**Problem statement:** Single out the lines of the material that contain "Cancel" and copy them.

**Supplied records:**
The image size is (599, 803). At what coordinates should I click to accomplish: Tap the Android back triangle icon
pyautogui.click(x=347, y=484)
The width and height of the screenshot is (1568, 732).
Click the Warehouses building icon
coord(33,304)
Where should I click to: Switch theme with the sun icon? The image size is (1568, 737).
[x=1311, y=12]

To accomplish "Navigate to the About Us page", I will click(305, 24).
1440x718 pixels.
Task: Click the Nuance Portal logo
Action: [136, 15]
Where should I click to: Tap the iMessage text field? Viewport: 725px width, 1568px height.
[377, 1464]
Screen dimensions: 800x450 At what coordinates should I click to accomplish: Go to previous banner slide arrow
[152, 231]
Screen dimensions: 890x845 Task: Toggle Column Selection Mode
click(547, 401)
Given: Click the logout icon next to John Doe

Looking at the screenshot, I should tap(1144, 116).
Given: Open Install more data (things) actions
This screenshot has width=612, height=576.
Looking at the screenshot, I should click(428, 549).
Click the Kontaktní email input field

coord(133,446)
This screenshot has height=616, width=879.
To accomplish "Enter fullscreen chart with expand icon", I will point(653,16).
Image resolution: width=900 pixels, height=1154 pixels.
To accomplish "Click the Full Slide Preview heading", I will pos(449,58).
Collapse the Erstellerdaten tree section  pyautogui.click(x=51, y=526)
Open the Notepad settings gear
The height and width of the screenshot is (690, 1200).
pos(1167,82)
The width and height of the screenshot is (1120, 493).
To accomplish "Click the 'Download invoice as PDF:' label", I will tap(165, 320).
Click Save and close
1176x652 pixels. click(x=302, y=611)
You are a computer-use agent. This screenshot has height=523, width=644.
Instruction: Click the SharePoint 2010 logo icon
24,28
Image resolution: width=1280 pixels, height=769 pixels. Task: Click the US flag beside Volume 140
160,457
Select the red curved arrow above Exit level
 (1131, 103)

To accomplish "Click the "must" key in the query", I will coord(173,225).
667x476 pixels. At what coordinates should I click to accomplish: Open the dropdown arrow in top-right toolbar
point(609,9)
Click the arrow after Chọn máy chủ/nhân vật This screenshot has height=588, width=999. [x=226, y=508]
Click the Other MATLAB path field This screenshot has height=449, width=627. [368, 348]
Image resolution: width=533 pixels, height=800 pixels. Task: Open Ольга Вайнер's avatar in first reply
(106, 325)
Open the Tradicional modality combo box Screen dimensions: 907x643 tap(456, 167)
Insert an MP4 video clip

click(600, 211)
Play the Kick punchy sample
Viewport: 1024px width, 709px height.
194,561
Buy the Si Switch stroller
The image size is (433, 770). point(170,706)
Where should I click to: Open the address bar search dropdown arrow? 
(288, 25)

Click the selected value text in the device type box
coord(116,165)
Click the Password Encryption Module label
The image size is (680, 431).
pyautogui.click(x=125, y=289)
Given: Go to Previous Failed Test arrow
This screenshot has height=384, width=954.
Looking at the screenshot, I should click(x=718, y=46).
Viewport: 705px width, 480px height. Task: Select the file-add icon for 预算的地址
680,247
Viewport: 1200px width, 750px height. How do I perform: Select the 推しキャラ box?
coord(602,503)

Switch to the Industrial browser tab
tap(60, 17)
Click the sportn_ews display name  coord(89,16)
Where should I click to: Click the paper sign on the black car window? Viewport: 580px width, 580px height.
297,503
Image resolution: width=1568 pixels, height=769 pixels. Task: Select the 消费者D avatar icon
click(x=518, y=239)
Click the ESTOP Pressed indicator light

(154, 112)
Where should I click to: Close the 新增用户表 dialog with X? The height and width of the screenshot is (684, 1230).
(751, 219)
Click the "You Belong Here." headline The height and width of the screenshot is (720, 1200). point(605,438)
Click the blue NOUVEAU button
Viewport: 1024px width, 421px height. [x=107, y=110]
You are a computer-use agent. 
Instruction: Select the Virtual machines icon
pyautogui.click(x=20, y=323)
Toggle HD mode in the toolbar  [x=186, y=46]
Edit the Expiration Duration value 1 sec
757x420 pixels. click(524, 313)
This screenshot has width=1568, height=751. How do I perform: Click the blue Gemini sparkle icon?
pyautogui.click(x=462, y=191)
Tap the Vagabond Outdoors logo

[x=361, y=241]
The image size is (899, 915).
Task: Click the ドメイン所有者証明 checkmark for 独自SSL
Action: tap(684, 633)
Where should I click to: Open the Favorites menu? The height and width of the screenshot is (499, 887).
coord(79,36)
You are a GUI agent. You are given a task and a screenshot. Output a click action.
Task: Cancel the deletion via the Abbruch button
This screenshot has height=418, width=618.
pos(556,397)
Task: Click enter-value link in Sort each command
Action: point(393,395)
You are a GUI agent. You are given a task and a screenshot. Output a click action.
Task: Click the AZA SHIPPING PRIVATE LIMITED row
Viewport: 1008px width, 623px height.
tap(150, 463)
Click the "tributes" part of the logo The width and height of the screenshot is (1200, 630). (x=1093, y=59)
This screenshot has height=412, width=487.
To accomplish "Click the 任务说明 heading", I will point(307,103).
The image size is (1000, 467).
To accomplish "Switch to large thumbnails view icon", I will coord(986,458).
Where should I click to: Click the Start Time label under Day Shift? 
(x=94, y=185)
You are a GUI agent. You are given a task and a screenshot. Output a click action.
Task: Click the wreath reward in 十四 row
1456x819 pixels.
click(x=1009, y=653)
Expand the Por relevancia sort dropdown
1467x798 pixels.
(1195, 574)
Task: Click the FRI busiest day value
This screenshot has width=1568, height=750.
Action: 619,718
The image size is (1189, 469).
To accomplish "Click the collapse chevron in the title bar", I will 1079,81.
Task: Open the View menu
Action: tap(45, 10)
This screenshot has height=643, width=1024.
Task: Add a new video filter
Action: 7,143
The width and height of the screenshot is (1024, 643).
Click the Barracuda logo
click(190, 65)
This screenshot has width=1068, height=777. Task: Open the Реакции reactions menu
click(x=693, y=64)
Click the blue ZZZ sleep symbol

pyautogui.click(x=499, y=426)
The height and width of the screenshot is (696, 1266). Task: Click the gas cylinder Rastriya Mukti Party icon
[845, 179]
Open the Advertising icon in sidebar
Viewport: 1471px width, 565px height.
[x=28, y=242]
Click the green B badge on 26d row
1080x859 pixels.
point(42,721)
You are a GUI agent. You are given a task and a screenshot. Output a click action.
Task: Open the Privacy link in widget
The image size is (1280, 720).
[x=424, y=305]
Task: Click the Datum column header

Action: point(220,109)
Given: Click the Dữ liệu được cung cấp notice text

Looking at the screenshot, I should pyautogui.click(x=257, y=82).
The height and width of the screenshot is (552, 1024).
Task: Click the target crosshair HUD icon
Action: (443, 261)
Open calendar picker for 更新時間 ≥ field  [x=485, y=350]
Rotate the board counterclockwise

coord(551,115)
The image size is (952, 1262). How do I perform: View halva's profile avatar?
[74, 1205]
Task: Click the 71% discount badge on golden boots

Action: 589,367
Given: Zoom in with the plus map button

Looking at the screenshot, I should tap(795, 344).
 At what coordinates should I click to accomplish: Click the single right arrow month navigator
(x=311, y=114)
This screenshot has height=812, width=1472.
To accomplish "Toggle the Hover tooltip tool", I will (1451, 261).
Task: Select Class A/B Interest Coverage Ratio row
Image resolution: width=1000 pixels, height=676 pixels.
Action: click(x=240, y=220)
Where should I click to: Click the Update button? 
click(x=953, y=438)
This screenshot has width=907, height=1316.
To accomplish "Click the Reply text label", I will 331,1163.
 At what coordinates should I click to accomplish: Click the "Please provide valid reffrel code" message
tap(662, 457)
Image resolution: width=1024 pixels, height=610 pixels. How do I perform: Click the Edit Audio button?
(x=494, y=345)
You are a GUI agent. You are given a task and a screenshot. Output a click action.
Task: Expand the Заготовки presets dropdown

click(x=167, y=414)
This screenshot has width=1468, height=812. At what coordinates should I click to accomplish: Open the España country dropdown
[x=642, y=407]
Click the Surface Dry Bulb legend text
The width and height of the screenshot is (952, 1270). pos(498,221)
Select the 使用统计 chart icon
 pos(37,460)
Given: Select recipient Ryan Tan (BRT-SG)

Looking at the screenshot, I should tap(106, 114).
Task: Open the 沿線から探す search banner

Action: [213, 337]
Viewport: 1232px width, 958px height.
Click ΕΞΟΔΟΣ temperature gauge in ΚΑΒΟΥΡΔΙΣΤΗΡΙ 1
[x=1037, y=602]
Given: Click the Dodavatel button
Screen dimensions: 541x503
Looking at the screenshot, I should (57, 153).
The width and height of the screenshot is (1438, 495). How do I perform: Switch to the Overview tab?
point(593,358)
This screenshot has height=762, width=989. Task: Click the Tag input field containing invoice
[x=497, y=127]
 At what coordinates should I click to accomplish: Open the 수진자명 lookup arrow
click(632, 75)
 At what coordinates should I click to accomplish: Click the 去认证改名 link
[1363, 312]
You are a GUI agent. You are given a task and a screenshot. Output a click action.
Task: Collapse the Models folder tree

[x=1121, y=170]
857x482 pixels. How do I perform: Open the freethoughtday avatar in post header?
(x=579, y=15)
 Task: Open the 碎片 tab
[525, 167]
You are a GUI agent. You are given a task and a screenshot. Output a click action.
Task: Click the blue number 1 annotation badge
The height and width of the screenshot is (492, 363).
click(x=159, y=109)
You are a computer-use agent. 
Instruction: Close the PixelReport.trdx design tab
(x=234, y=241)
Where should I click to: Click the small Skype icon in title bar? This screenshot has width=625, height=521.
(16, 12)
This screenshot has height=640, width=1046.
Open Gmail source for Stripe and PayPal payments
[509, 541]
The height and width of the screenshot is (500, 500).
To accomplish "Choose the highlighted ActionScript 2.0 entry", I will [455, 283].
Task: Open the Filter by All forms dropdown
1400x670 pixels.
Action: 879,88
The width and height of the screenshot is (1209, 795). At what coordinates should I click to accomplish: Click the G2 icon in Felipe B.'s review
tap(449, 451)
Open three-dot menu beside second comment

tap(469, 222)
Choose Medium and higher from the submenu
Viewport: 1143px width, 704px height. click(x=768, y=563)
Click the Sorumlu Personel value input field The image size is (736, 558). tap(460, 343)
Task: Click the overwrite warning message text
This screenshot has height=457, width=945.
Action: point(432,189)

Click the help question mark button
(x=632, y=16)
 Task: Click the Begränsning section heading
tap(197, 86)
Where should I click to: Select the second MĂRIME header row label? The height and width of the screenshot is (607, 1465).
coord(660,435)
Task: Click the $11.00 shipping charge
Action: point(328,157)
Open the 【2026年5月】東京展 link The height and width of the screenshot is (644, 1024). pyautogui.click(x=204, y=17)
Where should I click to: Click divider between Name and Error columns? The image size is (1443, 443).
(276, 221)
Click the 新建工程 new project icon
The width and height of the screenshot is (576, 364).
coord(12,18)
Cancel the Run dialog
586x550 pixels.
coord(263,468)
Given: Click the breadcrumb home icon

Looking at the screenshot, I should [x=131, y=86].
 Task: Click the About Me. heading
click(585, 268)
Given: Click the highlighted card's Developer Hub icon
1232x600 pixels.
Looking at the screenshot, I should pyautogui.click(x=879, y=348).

**Task output:**
Task: Cancel the deletion via the Abbruch button
Cancel the Run dialog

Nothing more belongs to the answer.